## Problems and tasks
1 > Answer these about the article on asking questions:
(a) According to reports, how many questions do children ask every day?
(b) What symbol do questions get to denote them?
(c) Under "Ask Actual Questions," what does the text say the disguised non-questions really are?
2 > Reproduce the part of the article on asking questions starting at "I submit that" and ending at "speaker from recrimination.", swapping "trivia collection" for "fact gathering".
+++ Excerpt to read
What Kids Can Teach Us About Asking Questions

Ask more honestly to learn more better

David Powers
5 min readAug 13, 2019
Photo by Leo Rivas on Unsplash

Reports vary, but as children, we ask anywhere from 50 to 300 questions every day as we try to make sense of the confusion we are born into.

And that onslaught of why, how, and what makes sense. Unanswered questions are the drivers of scientific progress, the soul of our stories, and form the basis of our philosophical investigations. They are such an essential form of communication that they get their own symbol, the question mark, to denote them.

Still, as we grow up, the number, and more importantly, the scope of our questions tapers dramatically. We stop asking, “why is there death?” and content ourselves with, “will you be done with the budget report before 5?” We learn to be tactical, sharp, and downright miserly. If we must ask, we blur through our questions like a temple explorer dashing for daylight, boulder trap hot on our heels. Careless of the destruction in our wake, we only want to get out with the answer.

I submit that children have the right of it. They learn more in a few early years than most of us manage to pack into the rest. Picking up where we all left off can help us get back to a mindset that promotes real learning over trivia collection.

Here is what children instinctively know that we have forgotten.

Ask Actual Questions.

The first thing kids get right is that they ask actual questions.

That may seem obvious, but we’ve all been the recipient of the, “don’t you think that…” or, “are you really going to….” These and their slithery ilk aren’t questions. They are commands, pleas, or outright statements in sheep’s clothing. They have no safe answers, and the asker isn’t all that interested in the response. The questioning tone and form is only there to soften and disguise the statement’s true intent, keeping the speaker from recrimination.

Where you can, keep your questioning tone reserved for real questions — the kind where you care about the other person’s thoughts. If you have an opinion to share or want to issue a decree, do it plainly, without hiding behind an interrogative tone.

Cooperate. Don’t Compete.

Kid’s aren’t asking questions to prove they know the answer or to prove that you don’t.

They are deeply curious and want a partner as interested as they are. Their questions aren’t in competition for the “best”, and they aren’t leading their fellows down the primrose path to a conclusion they came to long ago.
++++++
+++ Source material
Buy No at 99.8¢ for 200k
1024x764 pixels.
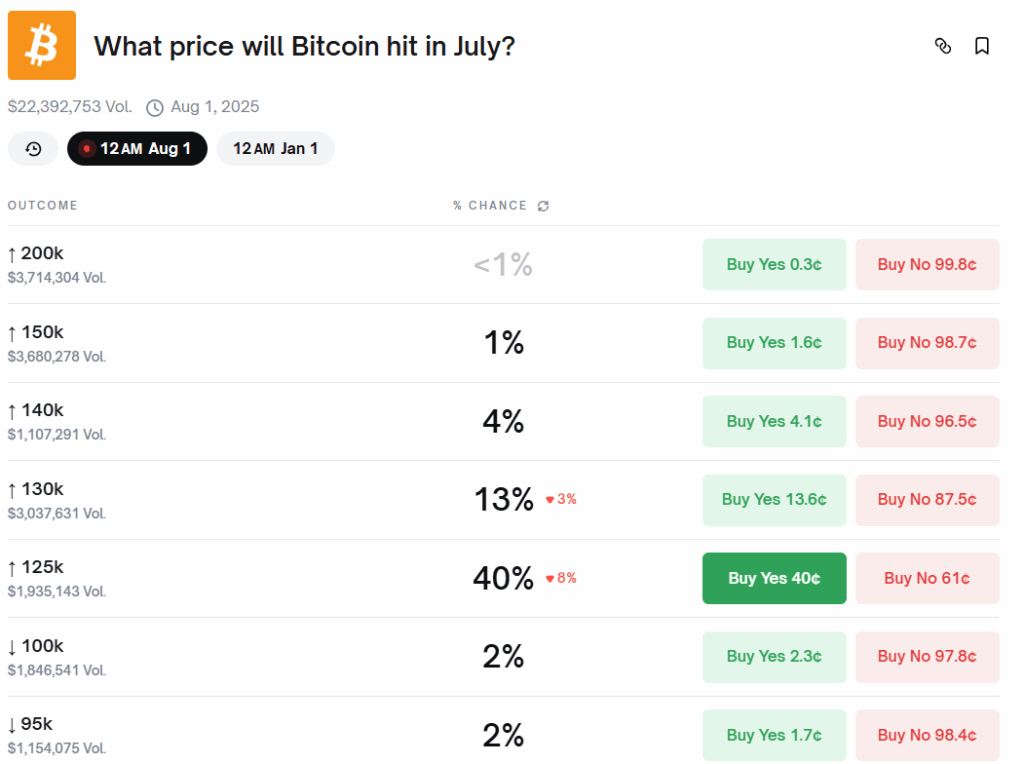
++++++
## Solution list
1 >
(a) Anywhere from 50 to 300.
(b) The question mark.
(c) Commands, pleas, or outright statements in sheep's clothing.

2 >
I submit that children have the right of it. They learn more in a few early years than most of us manage to pack into the rest. Picking up where we all left off can help us get back to a mindset that promotes real learning over fact gathering.

Here is what children instinctively know that we have forgotten.

Ask Actual Questions.

The first thing kids get right is that they ask actual questions.

That may seem obvious, but we’ve all been the recipient of the, “don’t you think that…” or, “are you really going to….” These and their slithery ilk aren’t questions. They are commands, pleas, or outright statements in sheep’s clothing. They have no safe answers, and the asker isn’t all that interested in the response. The questioning tone and form is only there to soften and disguise the statement’s true intent, keeping the speaker from recrimination.